→ **Stored items**:
'''
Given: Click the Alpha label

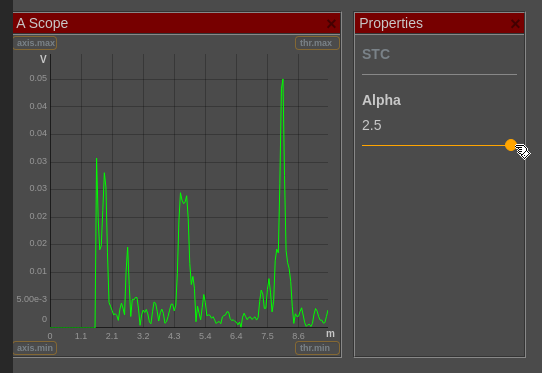Looking at the screenshot, I should tap(381, 100).
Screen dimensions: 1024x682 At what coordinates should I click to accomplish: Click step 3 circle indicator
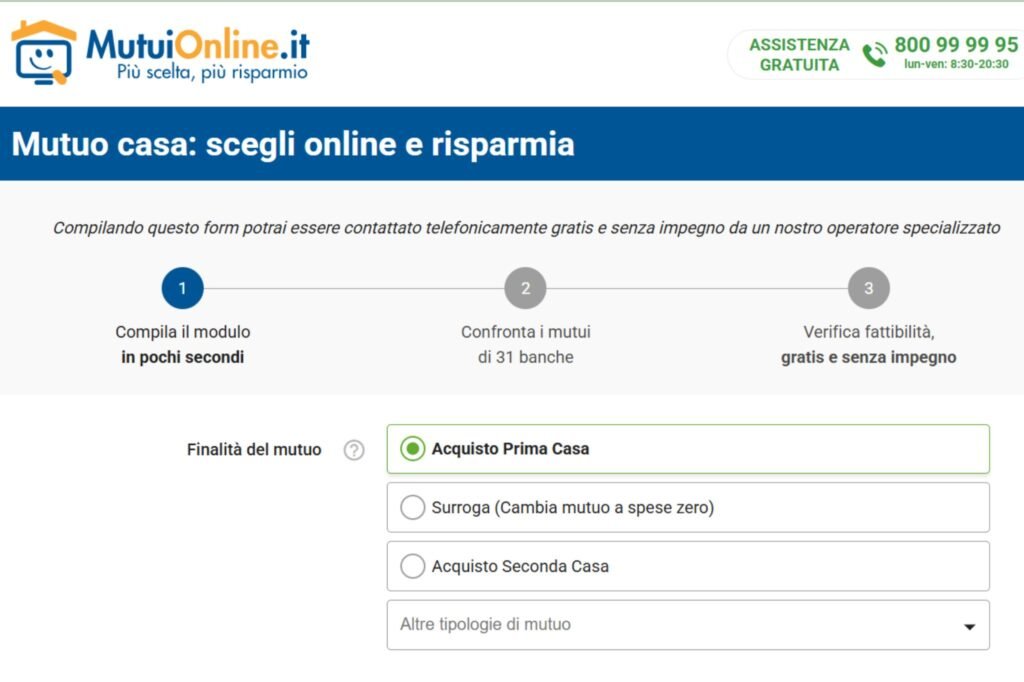tap(868, 289)
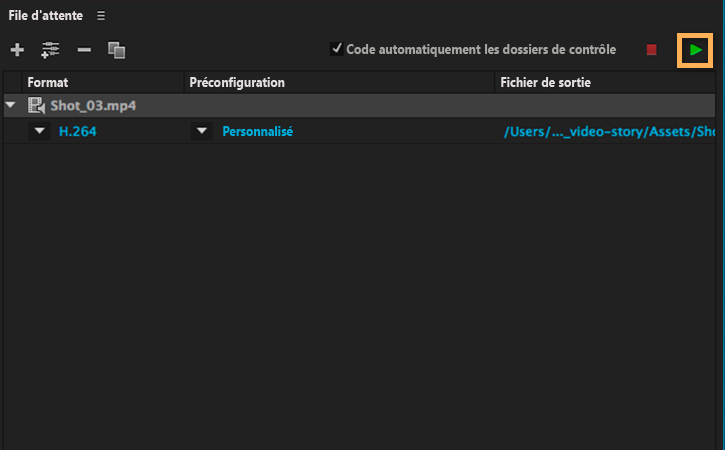Collapse the Shot_03.mp4 source item

coord(11,105)
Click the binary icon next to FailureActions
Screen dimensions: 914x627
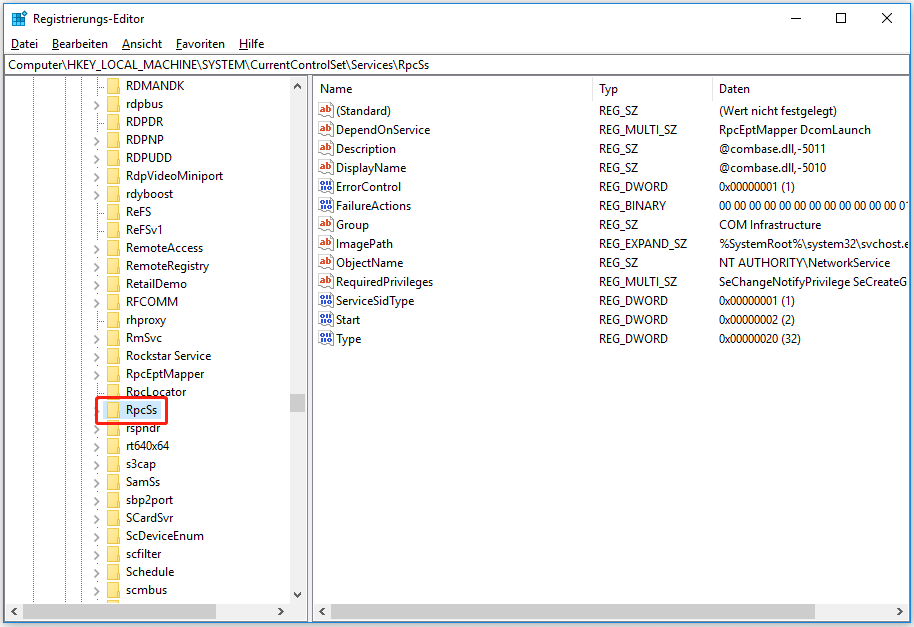[325, 206]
'''
→ **Task item**:
Line by line, retype the records above exactly, minus the images.

→ **Result of the task**:
Given: Click the Alpha label

Looking at the screenshot, I should tap(381, 100).
Screen dimensions: 1024x682 At what coordinates should I click to accomplish: Click step 3 circle indicator
tap(868, 289)
Collapse the Shot_03.mp4 source item

coord(11,105)
Click the binary icon next to FailureActions
Screen dimensions: 914x627
[325, 206]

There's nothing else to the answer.